(Data entries)
──────────

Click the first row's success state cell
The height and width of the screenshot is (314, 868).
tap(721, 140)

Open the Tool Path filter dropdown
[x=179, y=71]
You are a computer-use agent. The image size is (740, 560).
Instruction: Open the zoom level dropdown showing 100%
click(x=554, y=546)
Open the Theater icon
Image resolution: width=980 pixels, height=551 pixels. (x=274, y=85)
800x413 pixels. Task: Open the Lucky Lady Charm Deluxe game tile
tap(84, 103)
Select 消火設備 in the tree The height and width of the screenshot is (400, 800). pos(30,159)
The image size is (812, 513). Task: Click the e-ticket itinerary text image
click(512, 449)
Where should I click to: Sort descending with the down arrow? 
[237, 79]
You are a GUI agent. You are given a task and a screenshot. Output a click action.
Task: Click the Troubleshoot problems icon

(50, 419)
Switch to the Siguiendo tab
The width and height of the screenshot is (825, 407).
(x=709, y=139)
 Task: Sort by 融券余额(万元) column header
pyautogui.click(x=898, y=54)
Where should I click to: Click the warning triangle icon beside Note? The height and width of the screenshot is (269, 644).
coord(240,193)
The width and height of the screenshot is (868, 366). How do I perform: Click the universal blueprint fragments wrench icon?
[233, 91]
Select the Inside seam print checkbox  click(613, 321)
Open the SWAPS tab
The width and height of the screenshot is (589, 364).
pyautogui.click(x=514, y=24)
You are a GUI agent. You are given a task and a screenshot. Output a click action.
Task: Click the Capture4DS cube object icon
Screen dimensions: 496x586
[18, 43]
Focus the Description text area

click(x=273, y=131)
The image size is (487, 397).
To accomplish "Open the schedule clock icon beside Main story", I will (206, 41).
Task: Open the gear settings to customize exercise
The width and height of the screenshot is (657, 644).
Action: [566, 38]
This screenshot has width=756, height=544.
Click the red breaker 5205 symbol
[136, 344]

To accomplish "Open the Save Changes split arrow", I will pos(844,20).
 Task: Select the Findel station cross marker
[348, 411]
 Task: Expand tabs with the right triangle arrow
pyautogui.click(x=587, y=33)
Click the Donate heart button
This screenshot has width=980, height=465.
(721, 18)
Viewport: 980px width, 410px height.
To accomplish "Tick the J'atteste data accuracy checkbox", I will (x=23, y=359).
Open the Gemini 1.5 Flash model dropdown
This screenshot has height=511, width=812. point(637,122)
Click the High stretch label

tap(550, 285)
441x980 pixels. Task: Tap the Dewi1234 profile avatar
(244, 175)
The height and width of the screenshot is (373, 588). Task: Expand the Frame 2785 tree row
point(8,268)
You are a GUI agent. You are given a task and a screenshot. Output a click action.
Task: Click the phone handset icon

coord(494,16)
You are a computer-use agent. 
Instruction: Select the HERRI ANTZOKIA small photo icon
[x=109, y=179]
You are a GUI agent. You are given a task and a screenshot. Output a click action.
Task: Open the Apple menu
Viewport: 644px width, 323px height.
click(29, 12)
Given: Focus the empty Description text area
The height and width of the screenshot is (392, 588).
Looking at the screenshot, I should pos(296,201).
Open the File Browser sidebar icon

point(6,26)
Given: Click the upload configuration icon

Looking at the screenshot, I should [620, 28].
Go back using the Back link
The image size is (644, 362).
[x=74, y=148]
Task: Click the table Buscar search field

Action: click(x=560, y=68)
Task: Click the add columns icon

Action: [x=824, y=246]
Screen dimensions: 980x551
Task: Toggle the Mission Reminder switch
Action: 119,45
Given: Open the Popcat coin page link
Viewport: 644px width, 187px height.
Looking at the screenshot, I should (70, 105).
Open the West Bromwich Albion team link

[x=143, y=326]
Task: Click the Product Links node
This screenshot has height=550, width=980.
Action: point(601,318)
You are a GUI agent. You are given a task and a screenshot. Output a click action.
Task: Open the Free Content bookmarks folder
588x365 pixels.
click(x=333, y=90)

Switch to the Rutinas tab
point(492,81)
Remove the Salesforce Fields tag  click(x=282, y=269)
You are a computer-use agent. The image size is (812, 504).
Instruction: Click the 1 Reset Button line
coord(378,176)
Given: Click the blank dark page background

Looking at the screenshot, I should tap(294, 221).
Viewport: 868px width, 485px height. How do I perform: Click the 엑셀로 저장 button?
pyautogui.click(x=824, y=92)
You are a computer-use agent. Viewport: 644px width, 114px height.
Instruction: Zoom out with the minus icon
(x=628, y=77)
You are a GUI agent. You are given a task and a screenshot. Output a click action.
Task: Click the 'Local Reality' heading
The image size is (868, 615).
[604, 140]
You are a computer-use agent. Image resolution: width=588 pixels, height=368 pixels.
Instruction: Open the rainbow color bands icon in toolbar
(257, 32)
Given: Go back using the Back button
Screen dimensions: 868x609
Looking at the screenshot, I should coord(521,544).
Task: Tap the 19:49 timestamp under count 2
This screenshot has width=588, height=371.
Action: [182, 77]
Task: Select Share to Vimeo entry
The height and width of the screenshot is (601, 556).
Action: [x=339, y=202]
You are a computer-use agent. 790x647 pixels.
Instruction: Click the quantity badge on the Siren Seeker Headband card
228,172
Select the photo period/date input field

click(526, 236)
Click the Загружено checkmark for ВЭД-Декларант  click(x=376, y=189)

──────────

- **TASK**
Show all of the lines above in which "will" is present.

- **ANSWER SPACE**
To accomplish "Open the schedule clock icon beside Main story", I will (206, 41).
To accomplish "Open the Save Changes split arrow", I will pos(844,20).
To accomplish "Tick the J'atteste data accuracy checkbox", I will (x=23, y=359).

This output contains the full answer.